A República - Cap. 2: Capítulo 2 Pág. 64 / 290

- Por Zeus, Adimanto! - exclamei. - Nesse caso não devemos abandoná-la, por muito longa que seja!

- Por certo que não!

- Pois então, como se contássemos uma fábula para entreter, procedamos em espírito à educação desses homens.

- É o que devemos fazer.

- Mas que educação lhes daremos? Não é difícil encontrar uma melhor do que a que foi descoberta ao longo dos tempos? Ora, para o corpo temos a ginástica e para a alma a música.

- É isso.

- Não começaremos a sua educação pela música em vez de pela ginástica?

- Sem dúvida.

- Ora, compreendes os discursos na música ou não?

- Compreendo.

- E há duas espécies de discursos, os verdadeiros e os falsos?

- Sim, há.

-- Uns e outros entrarão na nossa educação ou começaremos pelos falsos?

- Não compreendo - disse ele - como o entendes.

- Não compreendes - respondi - que começamos por contar fábulas às crianças? Geralmente são falsas, embora encerrem algumas verdades. Utilizamos essas fábulas para a educação das crianças antes dos exercícios gímnicos.

- É verdade.

- Aqui tens porque é que eu dizia que a música deve preceder a ginástica.

- E com razão.

- Agora, não sabes que o começo, em todas as coisas, é o que há de mais importante, particularmente para um ser jovem e delicado? Com efeito, é sobretudo nessa altura que o modelamos e que ele recebe a marca que pretendemos imprimir-lhe.

- Com certeza.

- Assim, permitiremos, por negligência, que as crianças escutem as primeiras fábulas que lhes apareçam, forjadas por indivíduos quaisquer, e recebam nas suas almas opiniões quase sempre contrárias às que devem ter, em nosso entender, quando forem adultos?

- De modo nenhum o permitiremos.

- Portanto, parece-me que temos de começar por vigiar os fabricantes de fábulas, escolher as suas composições boas e rejeitar as más.
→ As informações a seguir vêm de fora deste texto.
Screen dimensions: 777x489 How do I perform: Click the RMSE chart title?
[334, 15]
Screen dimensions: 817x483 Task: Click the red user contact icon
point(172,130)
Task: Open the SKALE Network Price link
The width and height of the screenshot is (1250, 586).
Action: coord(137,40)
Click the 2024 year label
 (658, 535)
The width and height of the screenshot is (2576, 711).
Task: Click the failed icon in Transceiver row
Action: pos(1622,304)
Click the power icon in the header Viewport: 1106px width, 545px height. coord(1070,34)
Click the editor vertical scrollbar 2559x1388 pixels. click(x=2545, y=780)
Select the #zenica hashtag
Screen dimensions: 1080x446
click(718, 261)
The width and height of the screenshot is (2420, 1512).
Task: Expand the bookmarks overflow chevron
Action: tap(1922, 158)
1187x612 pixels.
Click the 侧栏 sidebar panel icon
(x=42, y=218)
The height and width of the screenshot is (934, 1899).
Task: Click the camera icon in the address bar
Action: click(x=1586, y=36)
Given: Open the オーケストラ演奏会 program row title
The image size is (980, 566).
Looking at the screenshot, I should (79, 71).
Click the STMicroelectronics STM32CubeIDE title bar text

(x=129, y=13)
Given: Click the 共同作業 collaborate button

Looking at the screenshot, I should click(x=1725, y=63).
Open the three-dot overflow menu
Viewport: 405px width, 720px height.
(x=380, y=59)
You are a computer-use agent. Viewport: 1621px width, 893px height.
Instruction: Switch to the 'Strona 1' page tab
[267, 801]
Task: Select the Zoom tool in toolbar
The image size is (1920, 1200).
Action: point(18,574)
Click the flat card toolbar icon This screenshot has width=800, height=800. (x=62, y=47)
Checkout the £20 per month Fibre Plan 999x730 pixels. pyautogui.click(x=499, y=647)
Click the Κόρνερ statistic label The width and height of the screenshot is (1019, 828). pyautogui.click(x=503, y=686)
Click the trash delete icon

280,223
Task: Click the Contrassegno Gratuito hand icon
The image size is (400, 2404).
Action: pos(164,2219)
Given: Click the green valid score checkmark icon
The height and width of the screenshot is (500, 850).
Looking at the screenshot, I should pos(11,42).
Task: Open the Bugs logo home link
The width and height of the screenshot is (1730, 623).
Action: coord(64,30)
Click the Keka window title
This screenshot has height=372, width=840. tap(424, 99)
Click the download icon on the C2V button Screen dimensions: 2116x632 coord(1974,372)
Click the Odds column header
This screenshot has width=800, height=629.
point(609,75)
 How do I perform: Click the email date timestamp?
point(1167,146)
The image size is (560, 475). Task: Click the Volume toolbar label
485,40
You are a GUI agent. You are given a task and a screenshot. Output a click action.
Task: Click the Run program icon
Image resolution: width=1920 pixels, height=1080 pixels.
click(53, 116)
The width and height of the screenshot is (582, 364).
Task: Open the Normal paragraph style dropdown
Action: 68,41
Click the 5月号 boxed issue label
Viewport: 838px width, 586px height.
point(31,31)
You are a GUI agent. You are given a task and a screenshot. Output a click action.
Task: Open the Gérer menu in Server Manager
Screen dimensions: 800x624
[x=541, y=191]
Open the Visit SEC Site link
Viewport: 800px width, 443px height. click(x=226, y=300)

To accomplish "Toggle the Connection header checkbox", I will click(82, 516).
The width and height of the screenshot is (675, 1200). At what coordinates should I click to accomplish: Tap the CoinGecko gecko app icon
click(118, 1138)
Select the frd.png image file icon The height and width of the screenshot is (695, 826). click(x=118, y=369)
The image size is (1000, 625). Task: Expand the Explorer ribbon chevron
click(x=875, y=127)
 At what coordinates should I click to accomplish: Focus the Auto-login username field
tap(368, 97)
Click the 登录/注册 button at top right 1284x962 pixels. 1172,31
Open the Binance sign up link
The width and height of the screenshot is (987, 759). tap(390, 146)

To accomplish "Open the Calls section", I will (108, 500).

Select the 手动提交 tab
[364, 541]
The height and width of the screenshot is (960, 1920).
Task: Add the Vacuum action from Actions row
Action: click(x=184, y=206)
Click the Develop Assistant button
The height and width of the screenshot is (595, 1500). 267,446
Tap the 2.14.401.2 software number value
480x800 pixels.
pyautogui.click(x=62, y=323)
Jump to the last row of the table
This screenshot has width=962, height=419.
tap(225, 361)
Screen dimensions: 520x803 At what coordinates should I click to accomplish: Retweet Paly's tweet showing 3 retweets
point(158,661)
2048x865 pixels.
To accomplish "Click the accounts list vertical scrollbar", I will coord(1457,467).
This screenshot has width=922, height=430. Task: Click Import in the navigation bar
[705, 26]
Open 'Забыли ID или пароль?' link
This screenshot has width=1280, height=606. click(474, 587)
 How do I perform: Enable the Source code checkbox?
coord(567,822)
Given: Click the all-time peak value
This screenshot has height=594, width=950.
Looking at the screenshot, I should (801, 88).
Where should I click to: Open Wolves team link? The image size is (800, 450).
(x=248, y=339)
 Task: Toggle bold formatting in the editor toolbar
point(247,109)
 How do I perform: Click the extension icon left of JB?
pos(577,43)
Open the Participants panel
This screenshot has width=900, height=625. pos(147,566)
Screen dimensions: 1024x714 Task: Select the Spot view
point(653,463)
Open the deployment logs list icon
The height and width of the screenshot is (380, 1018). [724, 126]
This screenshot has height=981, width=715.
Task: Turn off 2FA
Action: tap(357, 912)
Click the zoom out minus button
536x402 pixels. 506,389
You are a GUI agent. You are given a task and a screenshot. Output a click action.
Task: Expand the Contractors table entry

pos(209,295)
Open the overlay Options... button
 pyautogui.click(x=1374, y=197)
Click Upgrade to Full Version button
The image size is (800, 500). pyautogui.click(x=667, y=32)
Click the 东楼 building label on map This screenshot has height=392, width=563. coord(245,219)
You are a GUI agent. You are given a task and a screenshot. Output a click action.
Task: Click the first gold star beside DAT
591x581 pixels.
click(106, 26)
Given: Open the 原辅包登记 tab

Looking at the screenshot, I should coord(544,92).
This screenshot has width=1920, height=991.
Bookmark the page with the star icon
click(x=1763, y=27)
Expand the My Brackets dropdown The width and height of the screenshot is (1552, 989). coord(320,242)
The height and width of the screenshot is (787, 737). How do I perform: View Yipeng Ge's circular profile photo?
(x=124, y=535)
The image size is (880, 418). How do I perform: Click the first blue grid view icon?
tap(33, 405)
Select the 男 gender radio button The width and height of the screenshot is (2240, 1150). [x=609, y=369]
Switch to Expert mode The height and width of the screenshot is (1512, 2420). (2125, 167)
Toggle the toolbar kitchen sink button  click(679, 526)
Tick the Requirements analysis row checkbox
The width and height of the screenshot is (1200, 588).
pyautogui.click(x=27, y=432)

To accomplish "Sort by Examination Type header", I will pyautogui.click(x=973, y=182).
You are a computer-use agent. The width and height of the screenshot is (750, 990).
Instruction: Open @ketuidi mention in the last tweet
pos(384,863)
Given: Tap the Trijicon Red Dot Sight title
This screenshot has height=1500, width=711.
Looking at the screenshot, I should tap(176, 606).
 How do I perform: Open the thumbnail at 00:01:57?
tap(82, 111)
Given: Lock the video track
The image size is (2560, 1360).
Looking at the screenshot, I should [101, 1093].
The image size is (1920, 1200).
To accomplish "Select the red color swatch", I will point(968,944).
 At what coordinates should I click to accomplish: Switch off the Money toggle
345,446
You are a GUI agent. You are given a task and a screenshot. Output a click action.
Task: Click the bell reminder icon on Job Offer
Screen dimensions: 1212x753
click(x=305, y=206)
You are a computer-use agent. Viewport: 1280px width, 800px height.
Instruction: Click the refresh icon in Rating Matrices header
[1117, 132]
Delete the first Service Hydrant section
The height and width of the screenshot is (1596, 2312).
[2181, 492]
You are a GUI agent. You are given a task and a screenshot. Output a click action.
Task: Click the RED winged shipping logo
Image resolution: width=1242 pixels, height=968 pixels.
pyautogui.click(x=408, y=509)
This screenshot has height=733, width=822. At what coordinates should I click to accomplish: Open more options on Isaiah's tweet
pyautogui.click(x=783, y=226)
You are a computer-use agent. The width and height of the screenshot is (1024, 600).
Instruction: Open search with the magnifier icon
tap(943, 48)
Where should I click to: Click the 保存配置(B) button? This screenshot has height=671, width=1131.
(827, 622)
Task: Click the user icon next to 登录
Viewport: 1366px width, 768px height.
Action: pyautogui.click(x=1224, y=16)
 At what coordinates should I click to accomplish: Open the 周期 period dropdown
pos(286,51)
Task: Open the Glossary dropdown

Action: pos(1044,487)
Em seguida, convenceremos as amas e as mães a contarem aos filhos as que tivermos escolhido e a modelarem-lhes a alma com as suas fábulas muito mais do que o corpo com as suas mãos: mas a maior parte das que contam actualmente devem ser rejeitadas.

- Quais? - perguntou.

- Julgaremos as pequenas pelas grandes - respondi. - Com efeito, devem ser feitas segundo o mesmo modelo e produzir o mesmo efeito, grandes e pequenas; não achas?

- Sim - disse ele. - Mas não vejo quais são essas grandes fábulas de que falas.